No existe el autor, autor de carne y hueso (y vísceras), sino su simulacro zombi, adherido a los designios de la moda. Su legitimidad como artífice del producto estaría ahora por los suelos: el libro es de todos, o cuando menos estéticamente pertenece al lector, y aunque el creador escriba la obra y cobre por ello, su posición dentro de ésta ha perdido relevancia, una relevancia que no es otra cosa que una función social y legislativa (a alguien tiene que culpar el poder si el libro mete la pata). Entonces, la literatura ya no es el conjunto de obras, sino los mecanismos que participan de su producción, del mismo modo que la economía no es un lote de mercancía sino toda una serie de prácticas relacionadas con el intercambio, la plusvalía y el consumo. De hecho, estas páginas fueron escritas por un zombi entre otros (Fernández Gonzalo, 2011: 204).

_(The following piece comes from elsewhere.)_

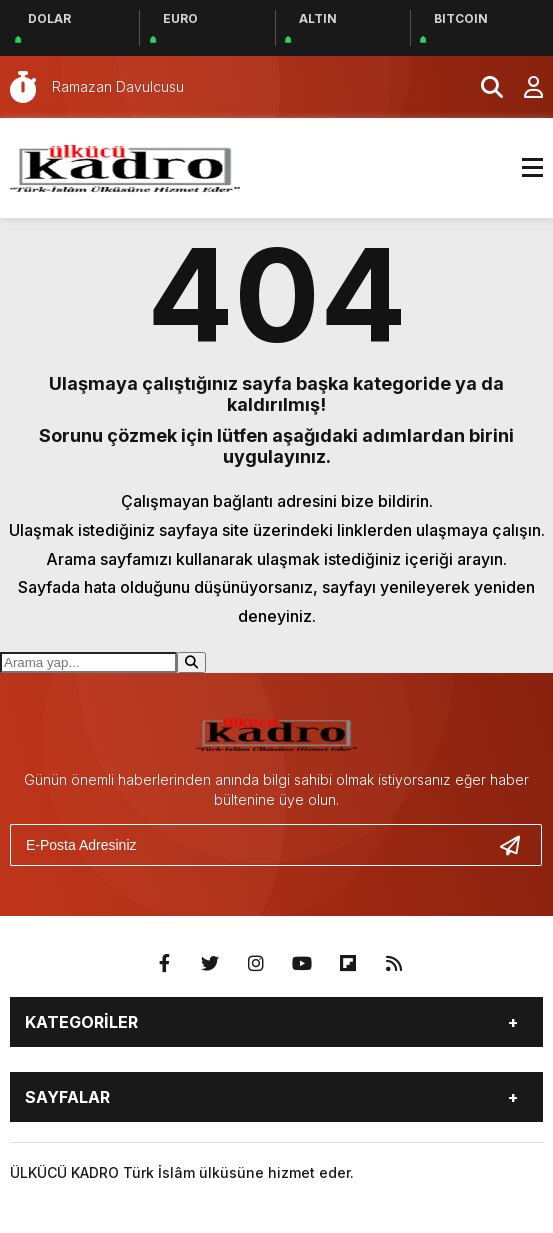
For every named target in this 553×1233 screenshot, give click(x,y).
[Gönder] (518, 845)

(…) Pese a todo, entre la sonámbula pirotecnia expresiva y el embrujo del barroquismo obsesionado por el eterno retorno de lo mismo, aparecen las diferencias, las fallas, las líneas de fuerza que protagonizan este paseo intelectual por ese plano de inmanencia hojaldrado (zombi) del que hablaban Deleuze y Guattari, en su ¿Qué es la filosofía? Este ligero ensayo toma prestados a los muertos vivientes que nos invaden por diferentes y los usa como boomerangs post-estructuralistas, asimilando su mensaje al de la famosa y controvertida frase de Las palabras y las cosas (1968) según la cual “el hombre es un invento reciente” (Foucault, 1997: 9). Como el mismo Fernández Gonzalo afirma: “en la construcción del hombre en tanto que ser moral había intereses de orden político y socioeconómico, lo que obliga, bien mirado, a revisar los conceptos y discursos que teníamos por herencia cuando ya todo ha llegado a su máximo desgaste” (Fernández Gonzalo, 2011: 102). La muerte del hombre supone, pues, el advenimiento del zombi, que no es más que “un problema de escritura (...) con el que infectar cualquiera de los signos que componen nuestros códigos culturales y, desde ahí, volver a pensarlos nuevamente” (Fernández Gonzalo, 2011: 197).

Se trata, pues, más de una pista de despegue de pensamientos que de un punto de llegada, más de un kit de sugerencias que de un estudio taxonómico de este fenómeno mítico. La metáfora zombi muestra en estas páginas sus infinitas líneas de conexión con el problema del hombre en la actualidad. Las fronteras que nuestra tradición logo-céntrica había establecido en torno a ese ente especial llamado hombre han sido pulverizadas por una plaga que la misma metafísica desarrollada durante la modernidad occidental llevaba dentro de sí. ¿Cuál es ahora la diferencia entre el hombre y el animal, o entre el humano y el cyborg? (...)
 

Reseña de Filosofía Zombi, de Jorge Fernández Gonzalo, por Jorge Martínez Lucena.